A few weeks ago, I was out in the Dry Creek Valley for a couple of days. I stayed at Grape House, the wonderful Bed and Breakfast at Goodkin Vineyards on Dry Creek Road. On my first evening there, Donald Goodkin organized a tasting with a few of the growers/vintners in the Valley.
After we the introductions, it was time to get down to some tasting. The assembled crew had decided the best order to taste the wines that they had brought over with them. We first tasted through Erik Miller’s Kokomo Winery bottles, and then two wines from Gerry Pasterick and the Vineyard of Pasterick.
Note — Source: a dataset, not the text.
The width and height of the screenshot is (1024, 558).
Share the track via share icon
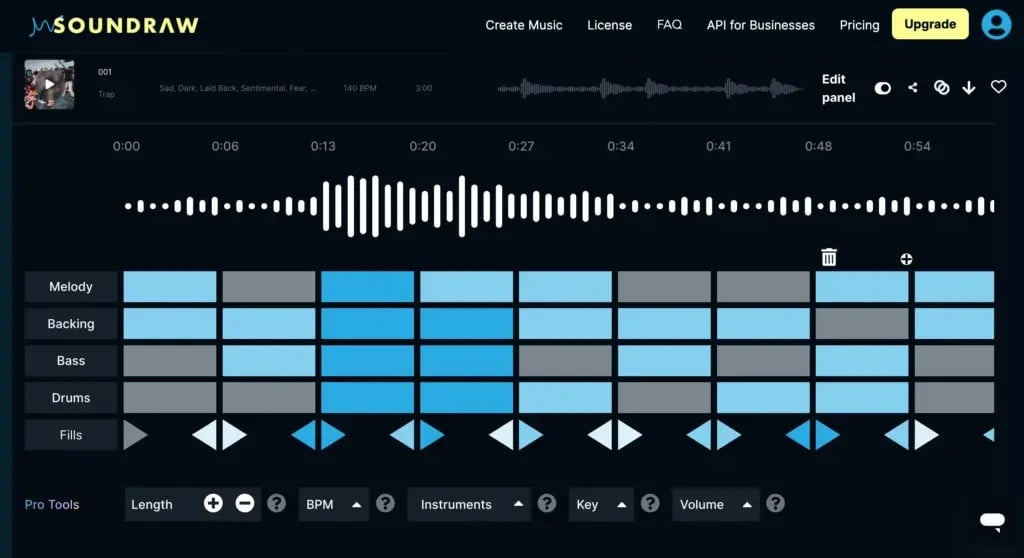point(912,88)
Following Gerry Pasterick, Ray Teldeschi of Teldeschi Vineyards and Del Carlo Winery brought two of his wines for us to sample. Before we got to the wine, Ray talked a bit about his winery, his vineyard, and his approach to wine growing. Up until that point, there had been a lot of banter, a bit of joking around, and some clever repartee. Once Ray began to speak, however, it got very quiet. It is conceivable that the diminished volume was due to the fact that Ray speaks rather softly—I doubt he is the type to talk over another in any circumstance. I believe, however, that the relative calm was born out of respect for a man who has spent his entire life in the valley, being a fourth generation wine grower.
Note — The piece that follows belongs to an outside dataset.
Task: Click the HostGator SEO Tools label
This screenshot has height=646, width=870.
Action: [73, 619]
Don’t get me wrong, it is clear that Ray likes a good laugh, as he would laugh along with his colleagues when one of the more jocular participants would produce a witty quip. But Ray seemed to be more inclined to sit back and observe his friends and neighbors than to partake in the banter, which was underscored when he talked about his approach to farming.
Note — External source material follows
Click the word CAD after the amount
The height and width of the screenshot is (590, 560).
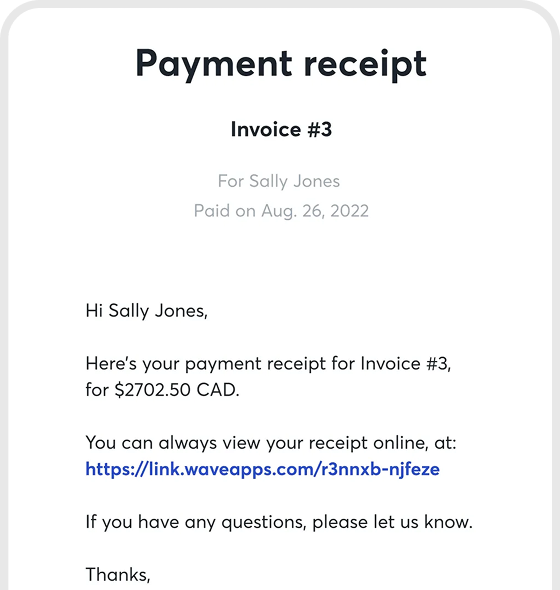[218, 390]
Ray Teldeschi not only owns and manages Teldeschi Vineyard, whose fruit is very much in demand, but he is also the vineyard manager for countless other vineyards all over the valley. I doubt there is a resident of Dry Creek that doesn’t know and admire Ray and the work that he does. At one point, I asked Ray if managing so many vineyards was challenging, he paused, but only for a moment, and responded: “There is no real magic to wine growing. The vineyard is just one big garden.”
I imagine that Ray approaches his work with that in mind on a daily basis. He does not take me as the type of man who is easily flustered. In fact, I would be surprised if he gets flustered at all. I have no doubt that part of his calm demeanor comes from experience—with his four decades plus of growing grapes in the Valley, he has no doubt witnessed the panoply of potential problems in the vineyard and is able to put it all into perspective. But beyond experience, there is a serenity to Ray that is hard to describe—even if he remains mostly reticent, you want to be near him, for when he speaks, you know it will be of value.
Ray’s father Michele (Mike) and mother, Lucille Del Carlo met in 1938 in Dry Creek Valley and were married three years later. Shortly after Mike returned from the war, they purchased a vineyard along Dry Creek Road, which they would come to call “the Home Ranch.”
After farming the Home Ranch for four decades, Ray, along with his wife Lori and their son Marc, opened Del Carlo Winery. While they still sell close to 90% of the fruit from the vineyard, they keep some of the best fruit for their own label. In my previous article about the Vineyard of Pasterick, I attempted to delineate the parameters of “smallness” when it comes to the size of a winery. Generally speaking, anything under 8,000 cases produced is generally considered a “small” winery.
Del Carlo produces around 600 cases.
That small size means that a lot more attention can be paid to the wine throughout the process, which certainly shows up in the bottle.
The first wine he poured was his 2011 Del Carlo Old Vine Zinfandel (Retail $32).90% Old Vine Zinfandel, 10% Old Clone Petite Sirah. 290 cases produced. All of the fruit comes from the Home Ranch, with much of it from vines that are over a century old. Ray added that at the time the vineyard was purchased, his father wanted to pull out all the Zin vines, but he simply could not afford it—resulting in many happy Zin drinkers in the seven decades since. The wine is aged for 10 months in American (Pennsylvanian) oak barrells (20% new), and comes in at 15% alcohol, which is certainly on the high-end.
Until you taste it.
Blackberry and plum abound with a hint of pepper and some noticeable tannin. There is a lot going on here, but the wine is seamlessly balanced—the alcohol is held in check by all that fruit and structure. I have said before that I love old Zins, and this is one that would no doubt be doing well 10+ years from now. Outstanding. 90-92 Points.
He later poured the 2009 Del Carlo Cabernet Sauvignon (Retail $30). Ray used French oak for this Cab, 20% new, and aged it for 18 months. All of the fruit comes from the Home Ranch and is 100% Cabernet Sauvignon. Black currant and a bit of pepper come out of the glass with a bit of a swirl, and some black cherry and mocha are introduced on the palate. The acidity and tannins are wonderfully in balance, leading to a lingering finish. $30 for a Cab this good? That is practically stealing. Outstanding. 91-93 Points.